> DIRECTIONS FOR THIS TASK
Extract from the entries below, exactly as given, only the lines from the line containing "This screenshot has width=888, height=666." to the line containing "has width=341, height=432.", both lines included.

Items from a dataset
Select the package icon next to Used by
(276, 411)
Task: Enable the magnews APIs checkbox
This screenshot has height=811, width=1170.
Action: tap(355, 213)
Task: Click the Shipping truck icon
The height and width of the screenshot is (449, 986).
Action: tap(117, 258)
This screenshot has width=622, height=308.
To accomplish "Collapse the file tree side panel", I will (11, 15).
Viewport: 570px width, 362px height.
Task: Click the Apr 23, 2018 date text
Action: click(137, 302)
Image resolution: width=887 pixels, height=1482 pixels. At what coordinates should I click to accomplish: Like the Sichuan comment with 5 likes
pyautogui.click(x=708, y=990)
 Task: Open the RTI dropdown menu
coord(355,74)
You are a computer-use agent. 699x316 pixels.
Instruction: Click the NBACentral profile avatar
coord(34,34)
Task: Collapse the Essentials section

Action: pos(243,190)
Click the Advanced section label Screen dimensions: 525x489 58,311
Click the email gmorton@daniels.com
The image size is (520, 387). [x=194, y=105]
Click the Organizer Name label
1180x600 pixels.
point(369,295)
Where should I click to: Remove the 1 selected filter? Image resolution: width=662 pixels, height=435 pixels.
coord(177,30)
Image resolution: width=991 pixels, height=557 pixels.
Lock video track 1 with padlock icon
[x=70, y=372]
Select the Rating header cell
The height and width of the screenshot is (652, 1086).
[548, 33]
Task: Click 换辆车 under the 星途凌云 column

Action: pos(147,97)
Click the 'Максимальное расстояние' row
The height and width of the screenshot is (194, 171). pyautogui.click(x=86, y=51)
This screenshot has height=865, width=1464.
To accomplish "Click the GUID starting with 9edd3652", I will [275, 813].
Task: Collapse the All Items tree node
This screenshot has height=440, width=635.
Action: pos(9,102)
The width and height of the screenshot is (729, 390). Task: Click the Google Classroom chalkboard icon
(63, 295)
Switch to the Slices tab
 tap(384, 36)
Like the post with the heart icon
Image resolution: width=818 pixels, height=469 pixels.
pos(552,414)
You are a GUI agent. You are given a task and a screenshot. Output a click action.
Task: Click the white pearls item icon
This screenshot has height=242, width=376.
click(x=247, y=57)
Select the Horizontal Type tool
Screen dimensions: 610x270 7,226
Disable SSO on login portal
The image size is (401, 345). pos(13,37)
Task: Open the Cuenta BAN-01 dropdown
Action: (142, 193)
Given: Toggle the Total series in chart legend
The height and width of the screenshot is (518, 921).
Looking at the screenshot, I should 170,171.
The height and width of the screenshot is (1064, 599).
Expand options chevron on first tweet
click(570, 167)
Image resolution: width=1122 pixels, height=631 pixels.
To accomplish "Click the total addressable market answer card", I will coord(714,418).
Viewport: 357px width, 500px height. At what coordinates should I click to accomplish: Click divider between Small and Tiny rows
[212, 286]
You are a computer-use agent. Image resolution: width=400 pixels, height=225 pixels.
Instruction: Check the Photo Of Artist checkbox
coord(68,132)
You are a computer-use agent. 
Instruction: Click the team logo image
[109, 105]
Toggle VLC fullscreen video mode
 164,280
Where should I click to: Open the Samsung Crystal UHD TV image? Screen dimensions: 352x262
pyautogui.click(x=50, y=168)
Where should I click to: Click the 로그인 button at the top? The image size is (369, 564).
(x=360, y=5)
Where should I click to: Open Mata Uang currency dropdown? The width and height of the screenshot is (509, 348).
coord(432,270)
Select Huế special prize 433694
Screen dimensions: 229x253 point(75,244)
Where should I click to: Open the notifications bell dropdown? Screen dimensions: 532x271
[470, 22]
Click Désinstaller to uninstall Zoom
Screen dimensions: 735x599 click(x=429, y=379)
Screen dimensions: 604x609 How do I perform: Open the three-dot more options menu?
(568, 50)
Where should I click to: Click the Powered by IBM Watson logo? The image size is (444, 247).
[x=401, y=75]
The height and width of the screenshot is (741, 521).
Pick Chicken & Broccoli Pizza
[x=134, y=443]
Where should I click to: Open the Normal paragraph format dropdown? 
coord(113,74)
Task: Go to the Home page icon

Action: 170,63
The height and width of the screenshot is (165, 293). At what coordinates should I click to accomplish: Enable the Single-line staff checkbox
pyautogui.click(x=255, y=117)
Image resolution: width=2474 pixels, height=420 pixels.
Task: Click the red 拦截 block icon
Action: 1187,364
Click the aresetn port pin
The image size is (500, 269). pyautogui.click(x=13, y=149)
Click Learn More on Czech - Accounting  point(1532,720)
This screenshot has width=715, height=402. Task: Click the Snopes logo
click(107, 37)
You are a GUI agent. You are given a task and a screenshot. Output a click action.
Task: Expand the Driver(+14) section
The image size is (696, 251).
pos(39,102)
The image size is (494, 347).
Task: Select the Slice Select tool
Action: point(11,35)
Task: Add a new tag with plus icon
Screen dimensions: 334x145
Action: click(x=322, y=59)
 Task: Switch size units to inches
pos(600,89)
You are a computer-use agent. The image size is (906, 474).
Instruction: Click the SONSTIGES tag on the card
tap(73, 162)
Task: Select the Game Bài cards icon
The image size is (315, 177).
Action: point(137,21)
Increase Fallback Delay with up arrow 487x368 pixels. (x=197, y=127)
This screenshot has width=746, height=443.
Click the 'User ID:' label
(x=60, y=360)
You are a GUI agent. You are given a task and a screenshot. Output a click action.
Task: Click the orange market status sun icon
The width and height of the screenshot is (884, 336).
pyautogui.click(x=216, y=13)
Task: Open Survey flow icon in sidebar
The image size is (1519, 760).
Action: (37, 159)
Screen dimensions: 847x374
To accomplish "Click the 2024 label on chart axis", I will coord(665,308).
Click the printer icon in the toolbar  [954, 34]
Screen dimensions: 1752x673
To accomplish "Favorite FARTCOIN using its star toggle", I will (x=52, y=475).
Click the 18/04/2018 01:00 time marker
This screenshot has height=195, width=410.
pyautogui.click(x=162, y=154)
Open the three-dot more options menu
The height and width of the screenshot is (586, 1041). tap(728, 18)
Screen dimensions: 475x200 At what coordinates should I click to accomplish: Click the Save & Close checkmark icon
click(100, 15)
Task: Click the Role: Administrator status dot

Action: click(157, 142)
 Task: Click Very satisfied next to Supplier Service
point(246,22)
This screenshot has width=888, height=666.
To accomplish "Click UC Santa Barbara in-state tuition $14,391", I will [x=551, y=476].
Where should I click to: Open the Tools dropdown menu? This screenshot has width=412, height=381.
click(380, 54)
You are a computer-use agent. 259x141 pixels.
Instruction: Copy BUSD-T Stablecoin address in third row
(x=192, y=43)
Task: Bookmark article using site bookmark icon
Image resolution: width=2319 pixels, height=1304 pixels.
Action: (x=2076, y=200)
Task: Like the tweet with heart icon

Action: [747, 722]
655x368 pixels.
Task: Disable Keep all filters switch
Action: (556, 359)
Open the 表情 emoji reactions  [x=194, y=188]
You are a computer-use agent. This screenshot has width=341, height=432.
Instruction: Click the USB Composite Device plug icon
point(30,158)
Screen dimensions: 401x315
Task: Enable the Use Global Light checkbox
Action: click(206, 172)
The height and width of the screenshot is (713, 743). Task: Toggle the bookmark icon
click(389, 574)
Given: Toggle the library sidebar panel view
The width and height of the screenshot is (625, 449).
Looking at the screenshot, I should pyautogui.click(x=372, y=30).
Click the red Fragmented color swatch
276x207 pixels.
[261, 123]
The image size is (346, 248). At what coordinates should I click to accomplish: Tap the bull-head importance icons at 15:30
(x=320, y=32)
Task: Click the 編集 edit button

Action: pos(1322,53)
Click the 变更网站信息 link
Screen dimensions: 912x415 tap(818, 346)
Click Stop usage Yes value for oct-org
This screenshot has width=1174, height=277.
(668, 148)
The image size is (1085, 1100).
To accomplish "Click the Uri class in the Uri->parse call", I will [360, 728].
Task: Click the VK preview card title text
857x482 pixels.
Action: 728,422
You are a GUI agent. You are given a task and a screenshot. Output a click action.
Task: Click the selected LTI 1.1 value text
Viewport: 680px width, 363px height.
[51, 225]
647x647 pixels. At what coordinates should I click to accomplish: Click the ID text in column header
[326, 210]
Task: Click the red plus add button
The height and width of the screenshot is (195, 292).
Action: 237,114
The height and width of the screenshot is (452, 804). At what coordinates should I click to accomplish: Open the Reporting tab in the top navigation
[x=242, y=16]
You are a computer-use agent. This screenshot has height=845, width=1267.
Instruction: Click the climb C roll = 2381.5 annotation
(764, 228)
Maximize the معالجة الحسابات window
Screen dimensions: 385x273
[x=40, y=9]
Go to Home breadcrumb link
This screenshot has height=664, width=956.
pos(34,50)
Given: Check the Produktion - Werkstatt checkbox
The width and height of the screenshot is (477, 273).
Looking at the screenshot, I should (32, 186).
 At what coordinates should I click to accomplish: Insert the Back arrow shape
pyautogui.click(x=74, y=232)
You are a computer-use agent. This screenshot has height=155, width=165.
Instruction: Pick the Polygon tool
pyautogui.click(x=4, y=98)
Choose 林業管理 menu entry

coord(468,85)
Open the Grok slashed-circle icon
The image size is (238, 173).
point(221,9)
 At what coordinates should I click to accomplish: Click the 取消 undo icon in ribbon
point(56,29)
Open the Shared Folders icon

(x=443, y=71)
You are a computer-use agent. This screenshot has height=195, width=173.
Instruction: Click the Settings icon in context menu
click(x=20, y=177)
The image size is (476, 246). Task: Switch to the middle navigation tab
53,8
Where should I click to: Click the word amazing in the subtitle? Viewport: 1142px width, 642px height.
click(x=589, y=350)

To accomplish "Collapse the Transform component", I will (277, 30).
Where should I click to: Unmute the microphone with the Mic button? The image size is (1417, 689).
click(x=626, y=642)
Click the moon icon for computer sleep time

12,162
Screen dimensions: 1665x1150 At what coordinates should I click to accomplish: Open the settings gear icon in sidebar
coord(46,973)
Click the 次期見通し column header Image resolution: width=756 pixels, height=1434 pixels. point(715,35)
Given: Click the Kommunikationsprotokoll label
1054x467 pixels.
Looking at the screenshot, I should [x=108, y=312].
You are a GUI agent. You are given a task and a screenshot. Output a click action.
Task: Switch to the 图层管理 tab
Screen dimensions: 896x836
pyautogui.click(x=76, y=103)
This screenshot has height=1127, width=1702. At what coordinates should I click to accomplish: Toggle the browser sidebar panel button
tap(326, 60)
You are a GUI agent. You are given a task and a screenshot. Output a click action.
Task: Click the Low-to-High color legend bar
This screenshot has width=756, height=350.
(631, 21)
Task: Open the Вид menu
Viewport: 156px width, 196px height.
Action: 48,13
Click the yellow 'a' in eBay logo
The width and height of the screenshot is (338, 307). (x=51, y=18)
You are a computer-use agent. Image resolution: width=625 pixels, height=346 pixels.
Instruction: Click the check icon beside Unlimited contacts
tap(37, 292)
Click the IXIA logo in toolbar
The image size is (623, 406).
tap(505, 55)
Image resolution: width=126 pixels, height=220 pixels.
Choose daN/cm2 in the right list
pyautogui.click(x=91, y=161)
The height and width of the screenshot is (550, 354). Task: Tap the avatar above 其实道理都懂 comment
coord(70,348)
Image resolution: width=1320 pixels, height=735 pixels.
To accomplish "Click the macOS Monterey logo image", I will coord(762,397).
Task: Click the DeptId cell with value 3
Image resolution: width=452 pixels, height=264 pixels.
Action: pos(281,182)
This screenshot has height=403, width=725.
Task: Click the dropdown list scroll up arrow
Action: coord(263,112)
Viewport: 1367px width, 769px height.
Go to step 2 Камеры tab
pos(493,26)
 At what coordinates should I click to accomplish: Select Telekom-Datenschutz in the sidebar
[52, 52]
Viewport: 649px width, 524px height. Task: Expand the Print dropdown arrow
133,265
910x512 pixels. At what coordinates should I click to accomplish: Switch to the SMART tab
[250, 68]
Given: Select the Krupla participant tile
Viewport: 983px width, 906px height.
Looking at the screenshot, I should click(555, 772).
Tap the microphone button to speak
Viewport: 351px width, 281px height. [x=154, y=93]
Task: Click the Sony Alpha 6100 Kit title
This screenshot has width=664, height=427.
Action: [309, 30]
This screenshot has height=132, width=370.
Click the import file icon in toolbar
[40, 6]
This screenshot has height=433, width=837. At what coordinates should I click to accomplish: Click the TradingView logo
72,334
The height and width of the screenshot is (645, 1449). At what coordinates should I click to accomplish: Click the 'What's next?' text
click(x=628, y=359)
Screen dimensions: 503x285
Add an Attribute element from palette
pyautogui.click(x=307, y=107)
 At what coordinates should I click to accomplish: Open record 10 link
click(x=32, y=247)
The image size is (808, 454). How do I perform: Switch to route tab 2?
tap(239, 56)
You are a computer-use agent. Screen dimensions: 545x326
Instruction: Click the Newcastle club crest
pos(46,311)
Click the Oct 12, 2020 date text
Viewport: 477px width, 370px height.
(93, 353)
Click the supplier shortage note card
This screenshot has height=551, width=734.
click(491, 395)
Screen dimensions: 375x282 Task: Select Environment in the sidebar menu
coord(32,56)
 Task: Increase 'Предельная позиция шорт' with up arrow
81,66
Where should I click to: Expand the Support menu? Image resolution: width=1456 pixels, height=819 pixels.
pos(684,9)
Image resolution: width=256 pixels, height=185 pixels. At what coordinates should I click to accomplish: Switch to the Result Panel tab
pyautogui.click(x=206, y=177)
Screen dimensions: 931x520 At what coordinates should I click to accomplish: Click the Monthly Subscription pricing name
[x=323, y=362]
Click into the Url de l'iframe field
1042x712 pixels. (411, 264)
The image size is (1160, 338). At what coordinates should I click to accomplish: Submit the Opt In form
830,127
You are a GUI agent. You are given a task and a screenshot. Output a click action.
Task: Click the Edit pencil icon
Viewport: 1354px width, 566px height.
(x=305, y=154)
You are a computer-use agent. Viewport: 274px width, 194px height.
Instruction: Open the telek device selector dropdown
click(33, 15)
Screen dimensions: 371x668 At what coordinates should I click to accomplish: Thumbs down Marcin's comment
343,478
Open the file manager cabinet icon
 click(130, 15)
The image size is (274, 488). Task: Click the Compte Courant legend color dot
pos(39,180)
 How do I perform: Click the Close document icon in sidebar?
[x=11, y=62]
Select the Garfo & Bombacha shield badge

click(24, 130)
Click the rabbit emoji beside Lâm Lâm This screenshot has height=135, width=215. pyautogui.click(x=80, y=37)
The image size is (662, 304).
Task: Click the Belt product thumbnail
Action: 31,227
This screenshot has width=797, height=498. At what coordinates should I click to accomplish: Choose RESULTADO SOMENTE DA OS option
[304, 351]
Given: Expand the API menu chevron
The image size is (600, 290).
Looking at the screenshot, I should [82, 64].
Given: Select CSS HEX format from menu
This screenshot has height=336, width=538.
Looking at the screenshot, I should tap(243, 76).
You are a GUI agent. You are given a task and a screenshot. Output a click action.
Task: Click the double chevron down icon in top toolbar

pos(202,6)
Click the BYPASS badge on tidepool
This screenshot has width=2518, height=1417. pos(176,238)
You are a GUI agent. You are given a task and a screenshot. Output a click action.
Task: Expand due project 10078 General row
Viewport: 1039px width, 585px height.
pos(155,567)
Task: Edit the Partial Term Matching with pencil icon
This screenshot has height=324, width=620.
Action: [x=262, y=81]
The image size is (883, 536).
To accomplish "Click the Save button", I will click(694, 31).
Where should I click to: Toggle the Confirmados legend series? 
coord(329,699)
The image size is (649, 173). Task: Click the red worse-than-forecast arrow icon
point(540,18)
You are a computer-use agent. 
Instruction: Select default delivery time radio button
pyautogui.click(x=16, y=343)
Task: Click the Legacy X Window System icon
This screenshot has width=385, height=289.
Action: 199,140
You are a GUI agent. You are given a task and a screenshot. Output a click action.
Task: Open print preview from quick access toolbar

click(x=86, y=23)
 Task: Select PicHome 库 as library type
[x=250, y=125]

> SOLVED EXERCISE
This screenshot has width=888, height=666.
To accomplish "Click UC Santa Barbara in-state tuition $14,391", I will [x=551, y=476].
Where should I click to: Open the Tools dropdown menu? This screenshot has width=412, height=381.
click(380, 54)
You are a computer-use agent. 259x141 pixels.
Instruction: Copy BUSD-T Stablecoin address in third row
(x=192, y=43)
Task: Bookmark article using site bookmark icon
Image resolution: width=2319 pixels, height=1304 pixels.
Action: (x=2076, y=200)
Task: Like the tweet with heart icon

Action: [747, 722]
655x368 pixels.
Task: Disable Keep all filters switch
Action: (556, 359)
Open the 表情 emoji reactions  [x=194, y=188]
You are a computer-use agent. This screenshot has width=341, height=432.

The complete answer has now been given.